Symptoms and adverse events in controlled human infection models

Karen Götz¹Poleta Luga^1,2Jörg Rengel¹Mei Masur¹Marcela Juárez-Hernández¹Isabelle Bekeredjian-Ding^1,2*

• ¹Paul-Ehrlich-Institut (PEI), Langen, Germany
• ²Institute of Medical Microbiology and Hospital Hygiene, University of Marburg, Marburg, Germany

The potential and positioning of controlled human infection models (CHIM) and human challenge trials (HCT) in the investigation of infectious pathogens and efficacy of new anti-infectives or vaccines is under evaluation.
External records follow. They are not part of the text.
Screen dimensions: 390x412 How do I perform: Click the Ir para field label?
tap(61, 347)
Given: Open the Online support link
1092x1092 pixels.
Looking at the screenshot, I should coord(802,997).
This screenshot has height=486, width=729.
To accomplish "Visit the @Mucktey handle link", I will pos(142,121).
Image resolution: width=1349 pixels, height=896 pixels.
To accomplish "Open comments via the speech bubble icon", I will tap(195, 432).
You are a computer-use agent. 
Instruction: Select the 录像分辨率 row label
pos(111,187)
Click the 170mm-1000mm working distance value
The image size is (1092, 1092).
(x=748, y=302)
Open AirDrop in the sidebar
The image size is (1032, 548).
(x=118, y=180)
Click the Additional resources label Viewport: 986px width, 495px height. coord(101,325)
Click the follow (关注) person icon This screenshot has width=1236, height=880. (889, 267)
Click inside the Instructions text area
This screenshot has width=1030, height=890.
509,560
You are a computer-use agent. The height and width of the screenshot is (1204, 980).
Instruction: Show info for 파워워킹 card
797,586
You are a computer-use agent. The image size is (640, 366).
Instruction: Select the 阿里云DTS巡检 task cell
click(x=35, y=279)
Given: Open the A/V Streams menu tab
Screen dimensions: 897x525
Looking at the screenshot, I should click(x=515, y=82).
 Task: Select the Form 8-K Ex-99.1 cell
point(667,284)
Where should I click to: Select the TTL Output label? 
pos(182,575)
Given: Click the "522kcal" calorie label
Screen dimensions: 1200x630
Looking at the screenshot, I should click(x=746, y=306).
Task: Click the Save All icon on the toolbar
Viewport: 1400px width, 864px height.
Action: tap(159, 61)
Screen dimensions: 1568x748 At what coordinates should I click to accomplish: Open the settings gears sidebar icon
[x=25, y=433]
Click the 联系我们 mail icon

CHIM and HCT can provide supporting data for decision making in development of new medicines ("fast failure"). However, it is important to consider that, like in any phase 1 trial, CHIM volunteers have no direct health benefit. Approval by an ethics or regulatory board implies cautious evaluation of risk and potential safety issues. Here, we chose a syndromic approach to summarize CHIM and HCT adverse events (AE). AE were grouped by disease entities, e.g., enteric, respiratory, vector-borne and parasitic infections. The analysis concludes that severe AE are rare. It confirms that AE reflect symptoms of CHIM infections and are less prevalent in CHIM intended for induction of carriage. Furthermore, the number of subjects affected reflects the attack rate and individual predisposition. Rarely, AE affect the study subjects' daily activities, from impairing and preventing the daily routine to emergency room visits or hospitalizations. Nevertheless, while AE guide ethical and regulatory considerations, symptoms are needed as endpoints for evaluation of the efficacy of drugs or vaccines. Finally, we observe lack of harmonization on reporting and grading of AE. This reveals an eminent need for a reporting structure that allows accessibility and comparability of data sets.